Exercise prompt: Below are some entries; reproduce them exactly and leave every picture out.

Records drawn from a dataset:
※

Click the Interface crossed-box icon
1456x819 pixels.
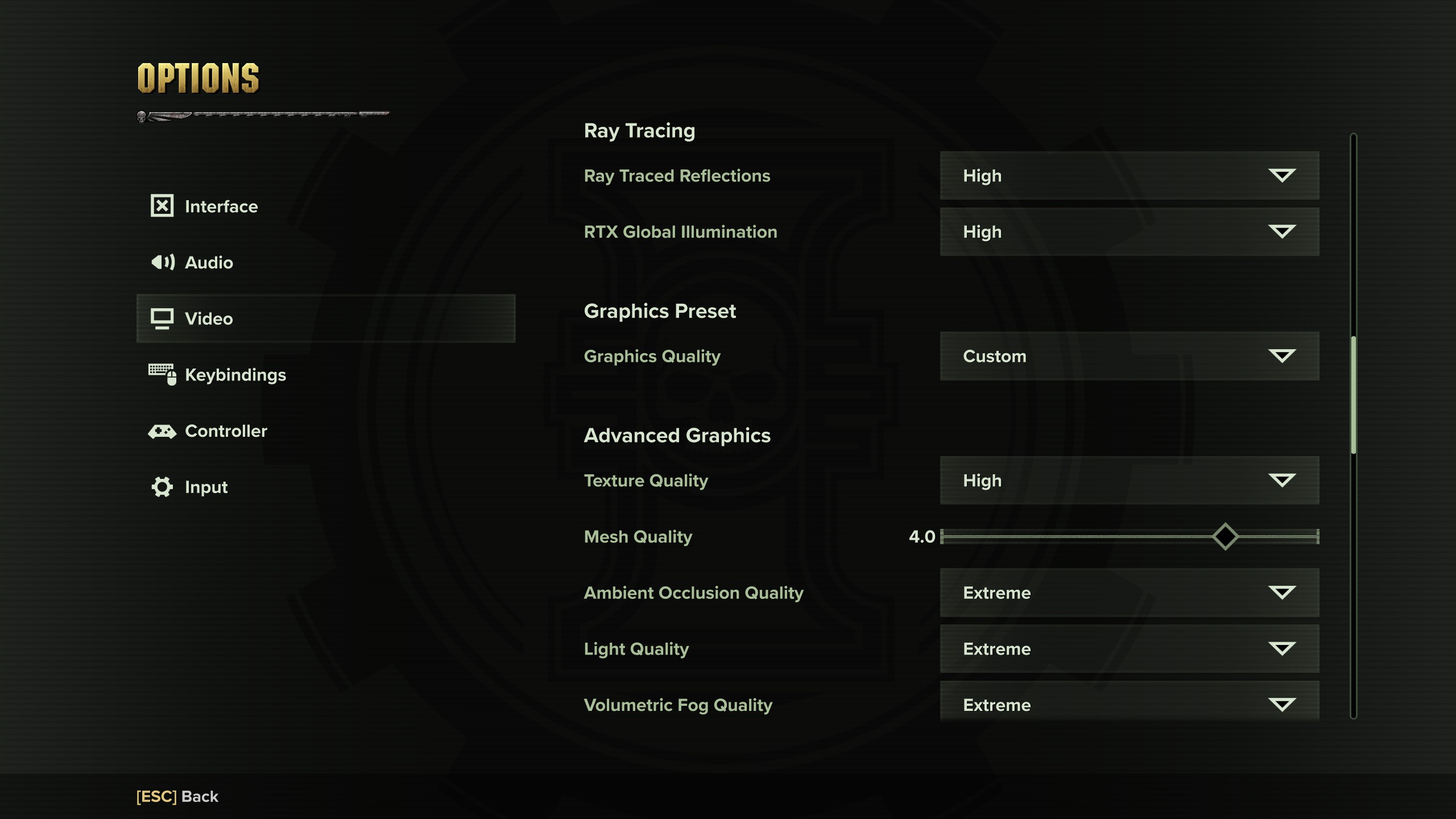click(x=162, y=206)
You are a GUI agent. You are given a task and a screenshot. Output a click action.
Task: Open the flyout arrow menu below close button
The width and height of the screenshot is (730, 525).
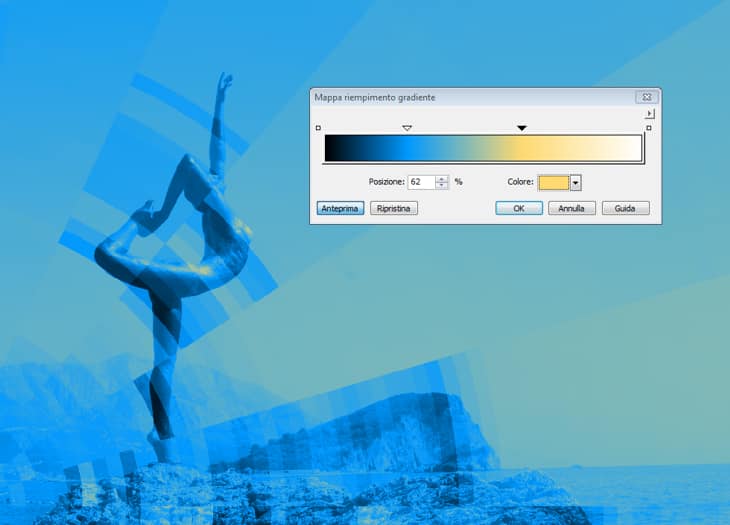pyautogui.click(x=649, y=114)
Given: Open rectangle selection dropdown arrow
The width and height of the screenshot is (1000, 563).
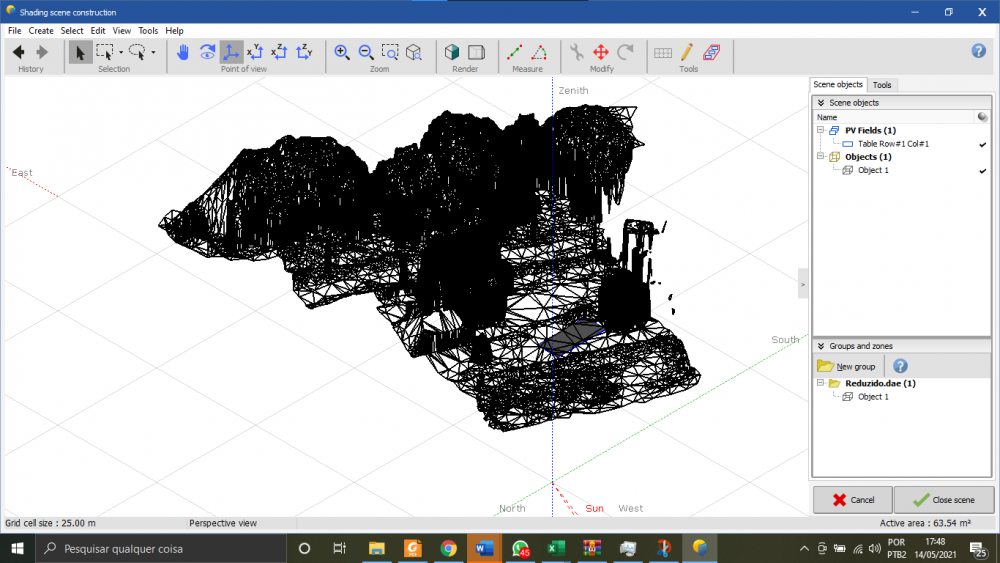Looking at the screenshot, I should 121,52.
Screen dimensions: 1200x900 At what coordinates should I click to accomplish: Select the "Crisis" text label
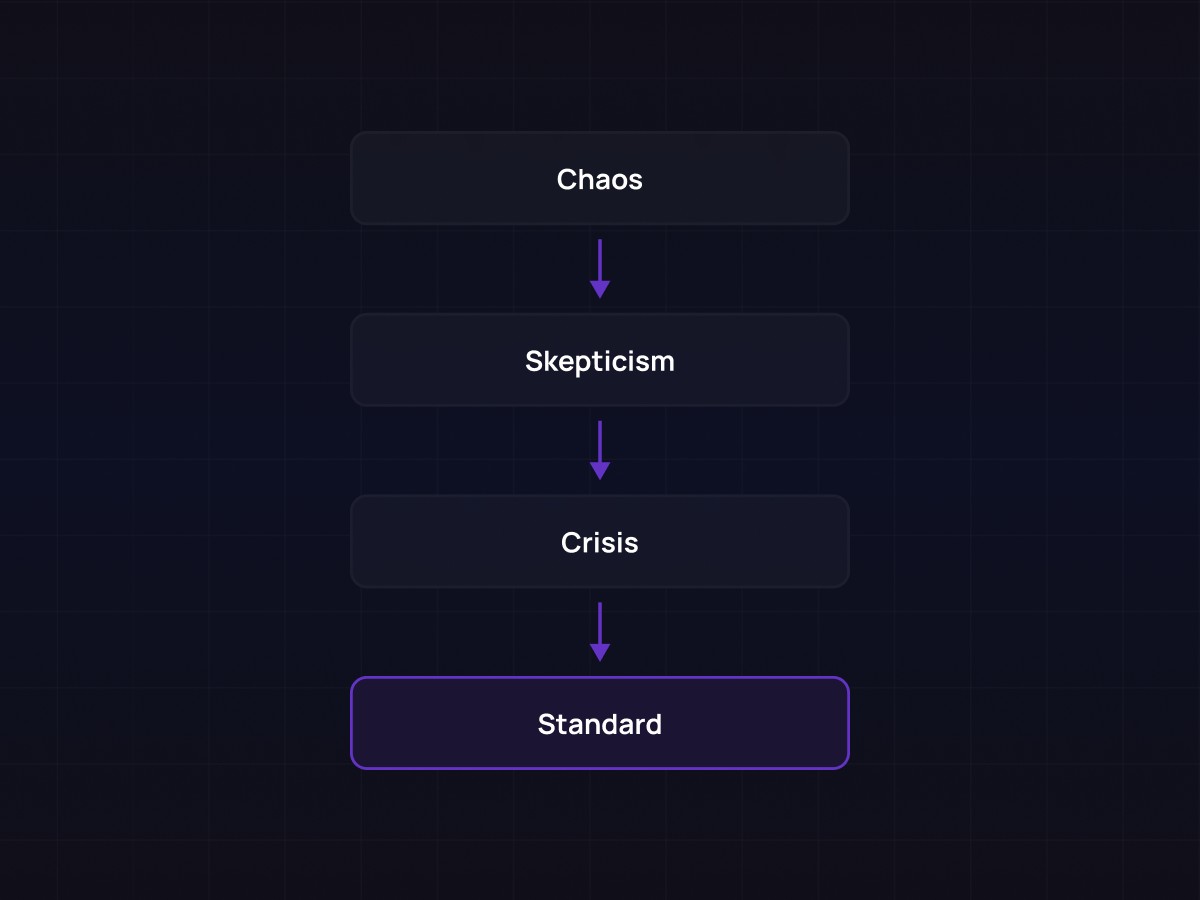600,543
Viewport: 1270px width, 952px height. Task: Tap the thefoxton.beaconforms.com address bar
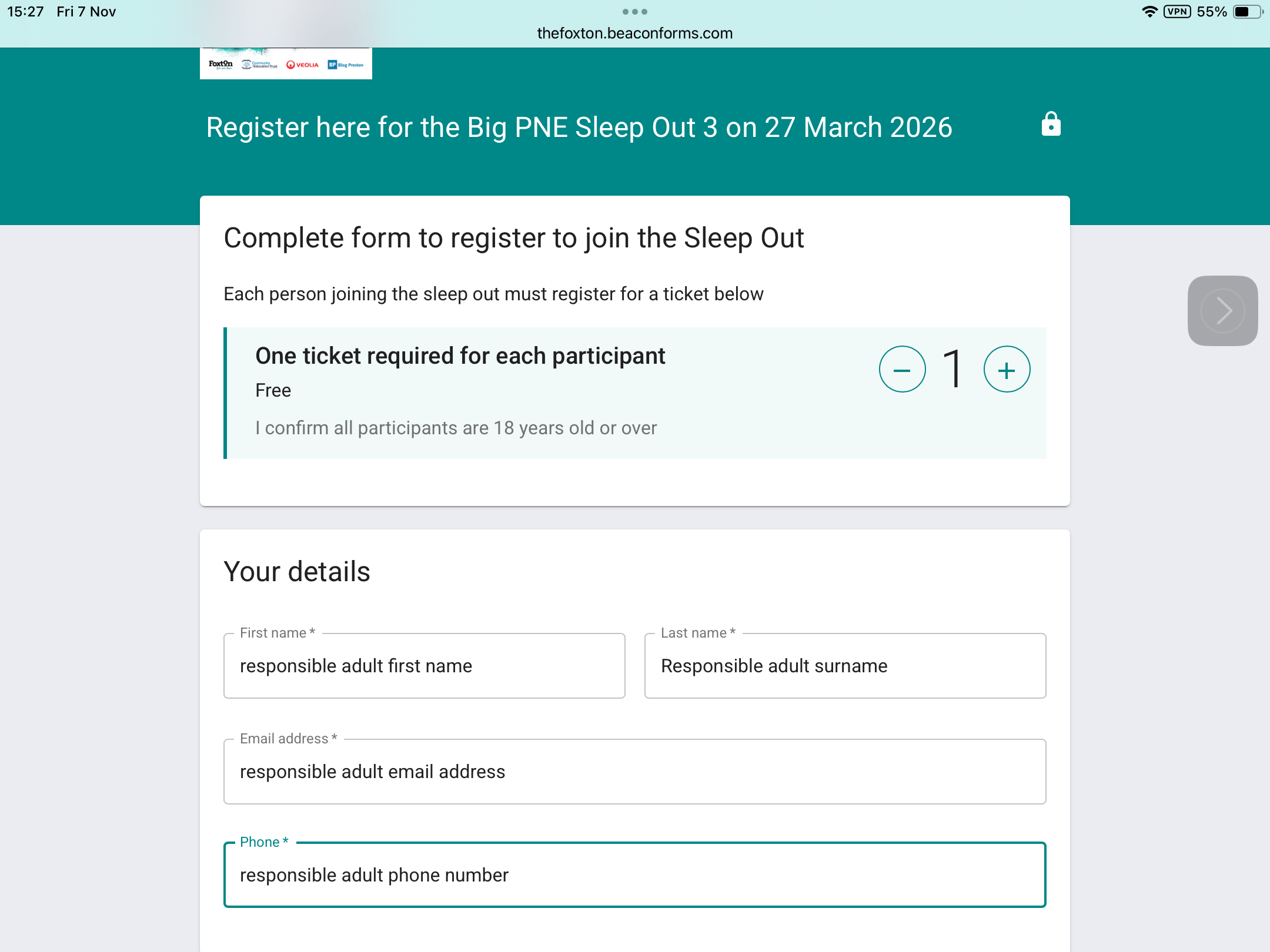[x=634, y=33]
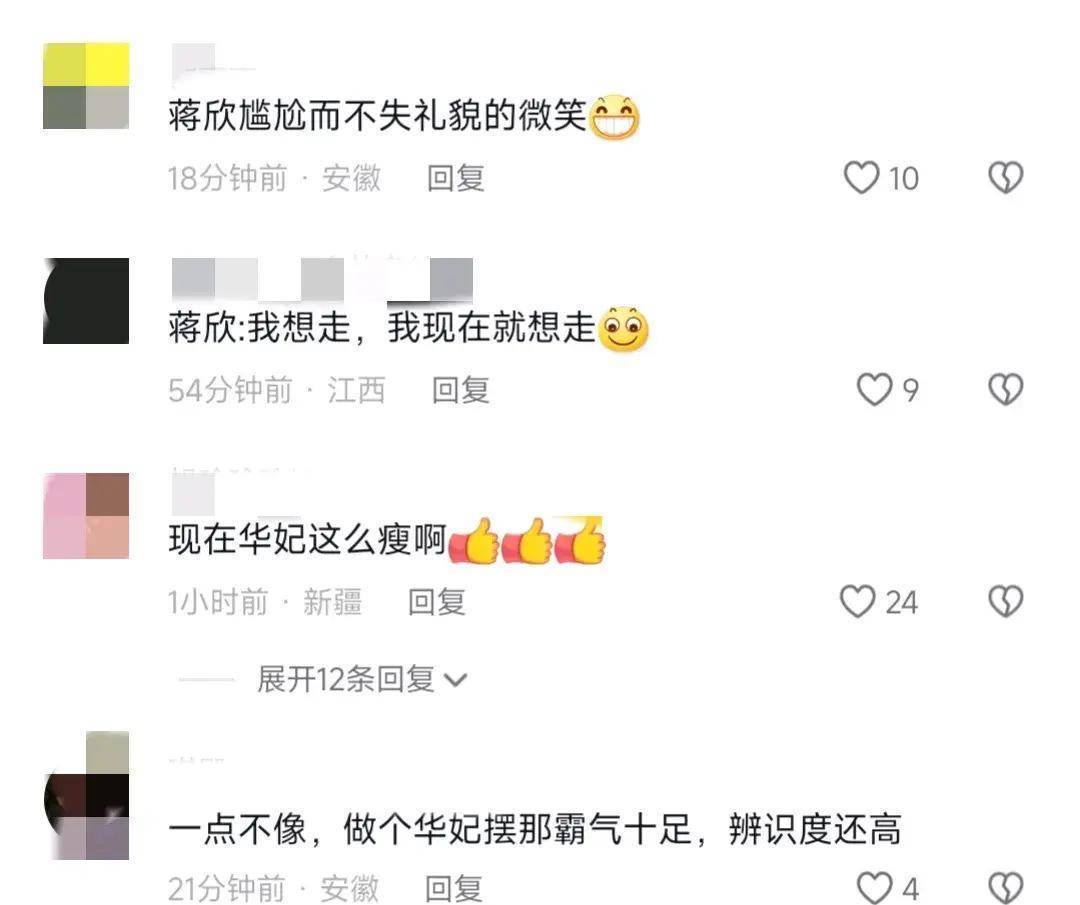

※

Output for this task:
Click the Interface crossed-box icon
1456x819 pixels.
click(x=162, y=206)
You are a GUI agent. You are given a task and a screenshot. Output a click action.
Task: Open the flyout arrow menu below close button
The width and height of the screenshot is (730, 525).
pyautogui.click(x=649, y=114)
Given: Open rectangle selection dropdown arrow
The width and height of the screenshot is (1000, 563).
Looking at the screenshot, I should 121,52.
Screen dimensions: 1200x900 At what coordinates should I click to accomplish: Select the "Crisis" text label
600,543
Viewport: 1270px width, 952px height. Task: Tap the thefoxton.beaconforms.com address bar
[x=634, y=33]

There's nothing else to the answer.